Quelle a été l’influence de son père, pasteur, militant et proche de Martin Luther King ?
Il faut comprendre que Clarence LaVaughn Franklin était une célébrité, et Aretha, un peu une fille de. Il était connu dans toute l’Amérique, vendait ses sermons enregistrés par milliers, se faisait beaucoup d’argent. Aretha est donc issu d’un milieu aisé, cultivé, en comparaison par exemple à un B.B. King né dans une plantation de coton. Elle a été marquée toute sa jeunesse par une religiosité et un militantisme pro-noir, et non pas anti-blanc. A l’instar de Martin Luther King, son père prônait une justice pour tous, et non au détriment des autres. Un combat ouvert aux questions sociales : la pauvreté, l’ostracisme, etc.
Si on peut avoir aujourd’hui l’image de pasteurs droitiers aux Etats-Unis, ou de prêtres de droite pour faire le parallèle avec l’Eglise catholique, il y avait à l’époque des prêtres ouvriers, populaires. Aretha Franklin est au croisement de ces messages religieux, politique, tolérant, cette fierté d’être noir, afro-américain et femme. Pour l’anecdote, le discours « I have a dream » de Martin Luther King le 28 août 1963 avait été testé quelques mois plus tôt à Detroit, en présence de la famille Franklin.
A quel point ses chansons étaient-elles l’expression de cet engagement ?
Aretha n’écrivait pas ses chansons, mais se les appropriait. Respect en est l’exemple parfait.
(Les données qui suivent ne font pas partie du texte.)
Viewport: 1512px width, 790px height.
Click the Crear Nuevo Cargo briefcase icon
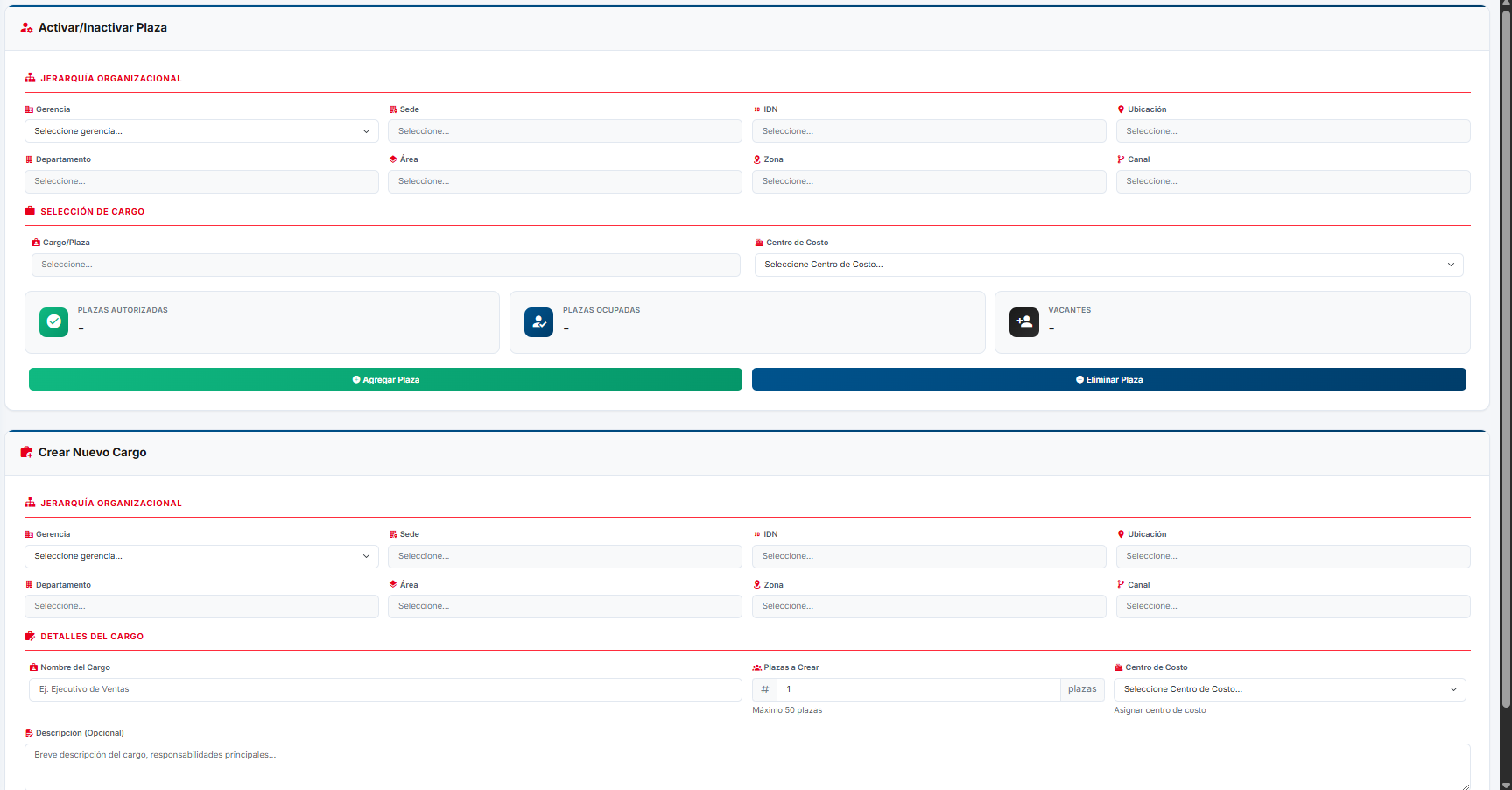[26, 453]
La version originale d’Otis Redding de 1965 est une ballade, une simple chanson d’amour, sur un homme qui travaille dur et qui demande le respect à sa femme. Deux ans plus tard, la chanteuse en fait un titre plus politique, où elle y demande le respect en tant qu’être humain, et surtout en tant que femme et afro-américaine.
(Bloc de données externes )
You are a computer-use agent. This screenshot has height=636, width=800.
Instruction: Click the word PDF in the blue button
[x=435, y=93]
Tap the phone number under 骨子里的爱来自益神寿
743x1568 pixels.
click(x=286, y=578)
Son public était uniquement noir, ou aussi blanc ?
Dans les années 50, elle enregistre quelques titres chez son père, et dévoile déjà une voix impressionnante, mature pour son âge. Elle a 14 ans. Puis elle signe chez Columbia, qui veut en faire une chanteuse de jazz. Si elle a son petit succès et remplit les clubs chics, on ne peut pas parler de phénomène. Il viendra avec son entrée chez Atlantic, où elle s’adonne à un registre plus pop, avec l’idée de passer des 10 % que représente la communauté noire aux 100 % d’une audience internationale. On lui confie bien sûr des chansons aux sonorités gospel, comme (You Make Me Feel Like) A Natural Woman qui l’a fait connaître de tous et que l’on doit à Carole King, une auteure blanche. Et si certaines voix rigoristes lui ont reproché de passer du gospel à la chanson, du religieux au profane, elle n’a pas non plus subi de contre-feu dans sa communauté.
aQui pourrait être son héritière aujourd’hui ? Beyoncé ?
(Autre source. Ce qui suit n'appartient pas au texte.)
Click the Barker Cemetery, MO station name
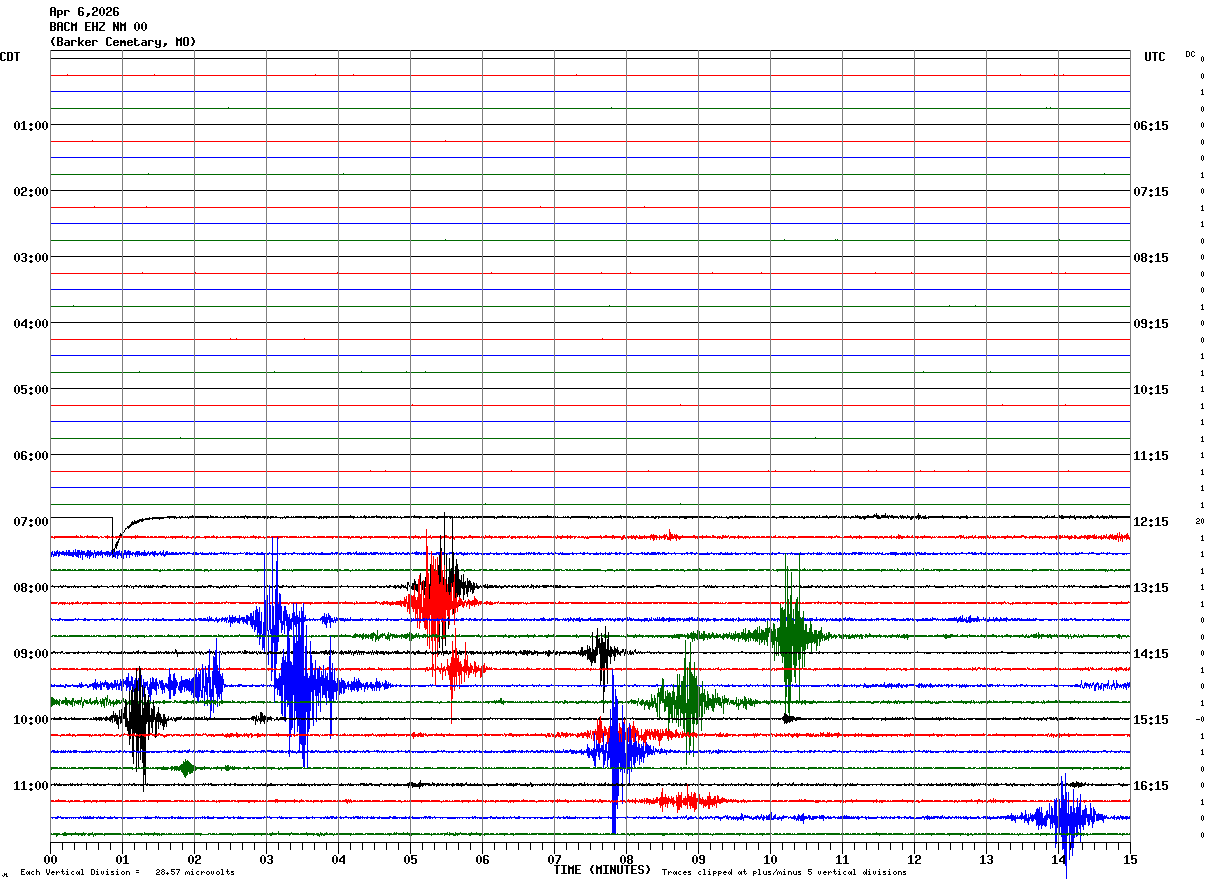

Je ne remets pas en cause le talent de Beyoncé, mais dès les Destiny’s Child, il est clair que son père Matthew Knowles a voulu créer un phénomène marketing, une icône pop, qui en fait plus l’héritière de Michael Jackson que d’Aretha Franklin. Je citerais plus volontiers Jill Scott, Lauren Hill ou Alicia Keys. Elle rend d’ailleurs hommage à cette dernière, ainsi qu’à Adele, dans son album de reprises Aretha Franklin Sings the Great Diva Classics. Aretha était elle-même une diva, dans le sens où elle voyait ses potentielles héritières comme des menaces. Contrairement à B.B. King qui adoubé tout le monde, elle n’aimait pas trop que l’on s’approche de son trône de Queen of Soul. C’est pourquoi elle n’a pas été sympa avec Whitney Houston, qui était sa filleule.